To do ->
Leave out all images and set down the records exactly as given.

----- Data provided

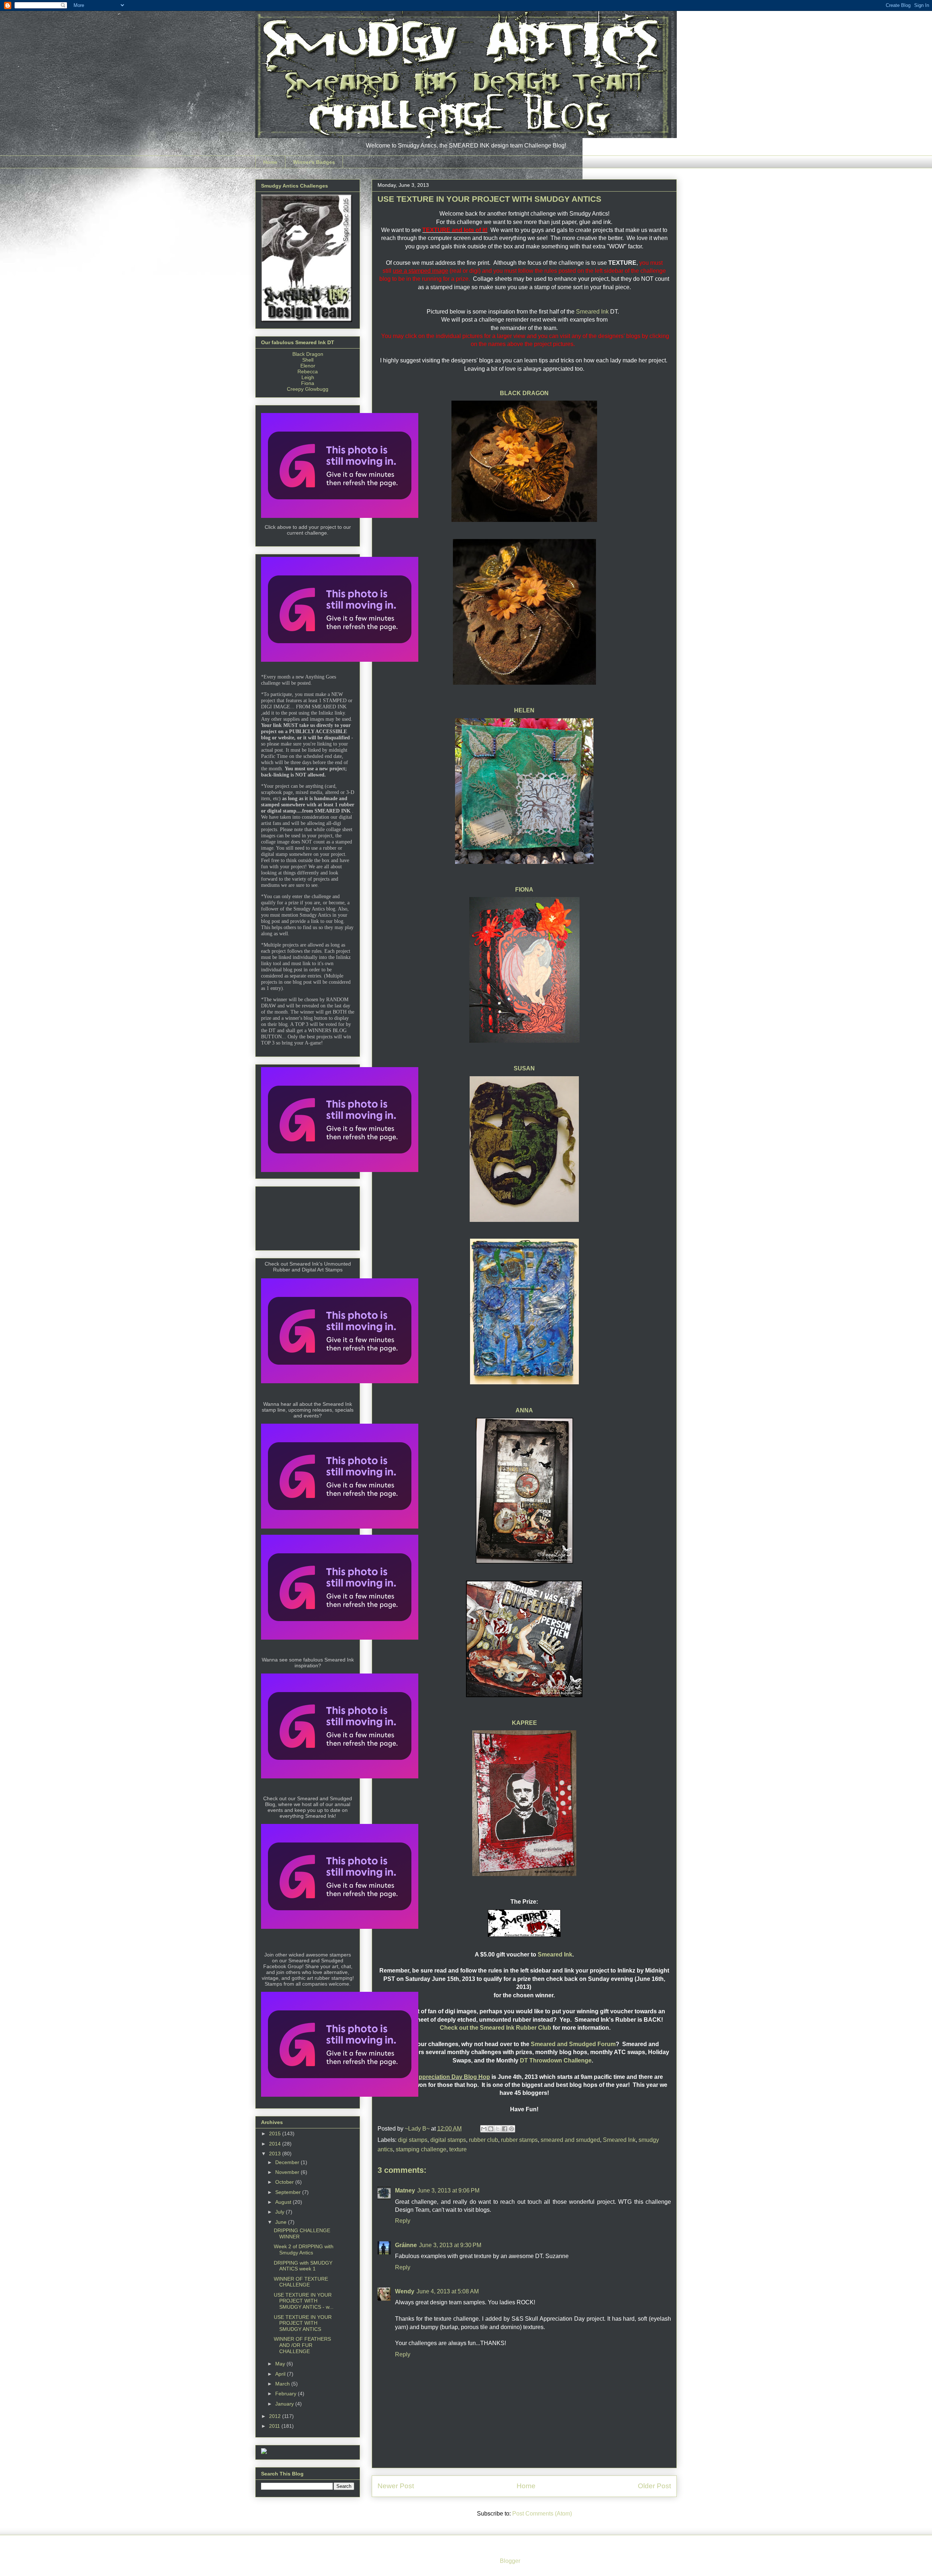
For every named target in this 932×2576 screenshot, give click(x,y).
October (285, 2182)
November (288, 2172)
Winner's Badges (314, 162)
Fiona (307, 383)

----------

Response to this exercise ->
For every named target in this 932×2576 screenshot, give click(x,y).
October (285, 2182)
November (288, 2172)
Winner's Badges (314, 162)
Fiona (307, 383)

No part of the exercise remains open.